The asparagus beetle is a sporadic pest that can be aggravating for asparagus growers throughout Virginia. The shoot damage not only reduces the quality of the spears but this beetle is also unique in the pest world, as it is an insect that is controlled because the eggs laid on the shoots is objectionable to consumers. With a little background on this pest most growers are able develop an effective pest management program.
In some parts of Virginia, asparagus growers are already beginning to cut some spears in their fields. Asparagus beetles should start appearing on asparagus sometime in April.
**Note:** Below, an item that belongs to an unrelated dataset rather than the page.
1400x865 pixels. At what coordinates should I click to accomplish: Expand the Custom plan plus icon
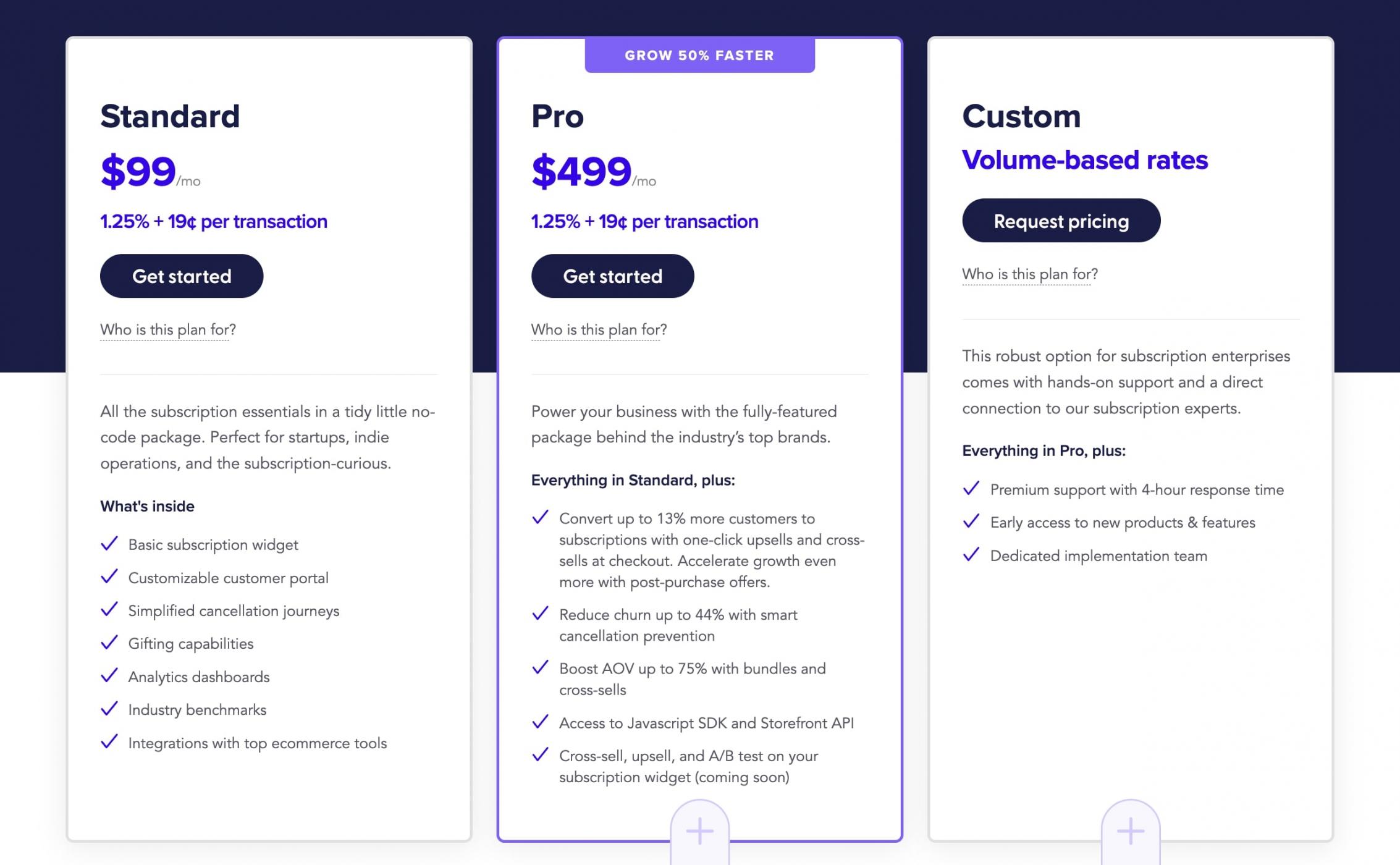(x=1130, y=831)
Two species of asparagus beetles are found in Virginia, the common asparagus beetle, Crioceris asparagi (L.) [Fig. 1], and the spotted asparagus beetle Crioceris duodecimpunctata (L.) [Fig. 2]. Adults of the common asparagus beetle are 1/4 inch long, metallic blue to black and have wing covers with three or four white spots and reddish margins. The thorax is red and usually marked with two black spots. The spotted asparagus beetle is about 1/3 inch long, orange with 12 spots on its wing covers. Larvae of both are olive green to dark gray with a black head and legs. Larvae measure about 1.5 mm at hatching, and as they develop they become plump and attain a length of about 8 mm. Both have eggs that are approximately 1 mm long, oblong, shiny, black, and are attached by one end to asparagus spears.
Adults and larvae chew on shoots and foliage. Eggs are laid on shoots around the time of harvest. Presence of eggs on the spears is objectionable to some and may impact marketability, although the eggs themselves cause no damage.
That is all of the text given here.